## [Exercises]
[1] Change "Chicago, Illinois" to "Chicago" in the George Skakel text, and write out its part starting with "Early life and" and going on through "Curtis Skakel Jr." with that change made.
[2] According to the George Skakel text, how much did Skakel earn as a railroad shipping clerk?

George Skakel (July 16, 1892 – October 3, 1955) was an American businessman and the founder of Great Lakes Carbon Corporation, part of SGL Carbon. He was the father-in-law of Robert F. Kennedy

Early life and career
Skakel was born in Chicago, Illinois, to businessman James Curtis Skakel and Grace Mary Jordan, who were Protestants of Dutch ancestry. He had an elder brother William Skakel, a younger sister Margaret Skakel, and a younger brother James Curtis Skakel Jr.

Skakel began his career as a railroad shipping clerk earning $8 a week. While employed by the railroad, he noticed the price volatility of coal fines for coke, which is a byproduct of producing more-in-demand forms of coal. At most times, the coal mining companies were forced to store the coke or pay to have it disposed of in rivers. Skakel came up with an idea to purchase the coke from coal companies. In May 1919, Skakel and two partners put up $1,000 and established The Great Lakes Coal & Coke Company. The company would purchase the coke from coal companies and reprocess it into clean carbon which was used to produce aluminum. By 1929, Skakel had become a multi-millionaire. The business eventually grew into The Great Lakes Carbon Corporation, which became one of the largest privately held corporations in the United States. After Skakel's death in 1955, his sons George Jr. (who also died in a plane crash, in 1966) and James III took over the business.

## [Data extract]
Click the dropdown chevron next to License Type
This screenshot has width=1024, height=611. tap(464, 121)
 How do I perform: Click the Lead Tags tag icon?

## [Answers to the exercises]
[1]
Early life and career
Skakel was born in Chicago, to businessman James Curtis Skakel and Grace Mary Jordan, who were Protestants of Dutch ancestry. He had an elder brother William Skakel, a younger sister Margaret Skakel, and a younger brother James Curtis Skakel Jr.

[2] $8 a week.